Elliptic curves of unbounded rank and Chebyshev's bias

TL;DR

This paper explores the deep connection between the unboundedness of elliptic curve ranks and biases in prime number races, establishing conditional equivalences based on hypotheses like the Riemann Hypothesis.

Contribution

It demonstrates a conditional equivalence between unbounded elliptic curve ranks and extreme Chebyshev biases in prime number races, linking two major conjectures in number theory.

Findings

Conditional equivalence between unbounded rank and prime bias

Large ranks imply extreme Chebyshev bias under hypotheses

Existence of biased races suggests unbounded rank and RH for elliptic curves

Abstract

We establish a conditional equivalence between quantitative unboundedness of the analytic rank of elliptic curves over $\mathbb Q$ and the existence of highly biased elliptic curve prime number races.
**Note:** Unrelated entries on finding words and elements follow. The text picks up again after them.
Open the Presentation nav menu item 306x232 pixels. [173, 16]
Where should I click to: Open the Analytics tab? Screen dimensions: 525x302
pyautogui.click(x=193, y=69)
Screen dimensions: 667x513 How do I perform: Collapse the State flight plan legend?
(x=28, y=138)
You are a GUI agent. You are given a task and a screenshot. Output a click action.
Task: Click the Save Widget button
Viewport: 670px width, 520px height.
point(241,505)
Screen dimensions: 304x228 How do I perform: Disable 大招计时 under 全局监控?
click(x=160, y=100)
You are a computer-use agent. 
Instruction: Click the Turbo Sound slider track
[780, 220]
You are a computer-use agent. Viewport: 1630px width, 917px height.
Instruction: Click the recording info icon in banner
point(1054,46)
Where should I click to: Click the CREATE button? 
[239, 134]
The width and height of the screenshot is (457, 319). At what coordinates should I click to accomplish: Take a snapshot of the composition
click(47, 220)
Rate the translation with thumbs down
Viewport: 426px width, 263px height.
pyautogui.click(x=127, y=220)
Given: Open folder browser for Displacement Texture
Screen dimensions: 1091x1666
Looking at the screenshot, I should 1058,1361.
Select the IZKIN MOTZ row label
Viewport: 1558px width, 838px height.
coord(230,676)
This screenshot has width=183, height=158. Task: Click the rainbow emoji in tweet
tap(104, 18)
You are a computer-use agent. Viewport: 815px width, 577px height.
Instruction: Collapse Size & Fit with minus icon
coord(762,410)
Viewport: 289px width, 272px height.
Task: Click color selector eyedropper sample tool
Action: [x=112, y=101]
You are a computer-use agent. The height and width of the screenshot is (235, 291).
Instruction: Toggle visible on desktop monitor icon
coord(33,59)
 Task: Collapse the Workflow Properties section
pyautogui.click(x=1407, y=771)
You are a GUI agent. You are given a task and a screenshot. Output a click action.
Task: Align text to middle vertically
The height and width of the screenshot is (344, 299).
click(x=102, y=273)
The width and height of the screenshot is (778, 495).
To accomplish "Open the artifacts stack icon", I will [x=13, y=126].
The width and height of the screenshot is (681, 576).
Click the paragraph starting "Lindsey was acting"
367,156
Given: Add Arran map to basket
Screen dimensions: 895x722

We show that conditionally on a Riemann Hypothesis and on a hypothesis on the multiplicity of the zeros of $L(E,s)$, large analytic ranks translate into an extreme Chebyshev bias. Conversely, we show under a certain linear independence hypothesis on zeros of $L(E,s)$ that if highly biased elliptic curve prime number races do exist, then the Riemann Hypothesis holds for infinitely many elliptic curve $L$-functions and there exist elliptic curves of arbitrarily large rank.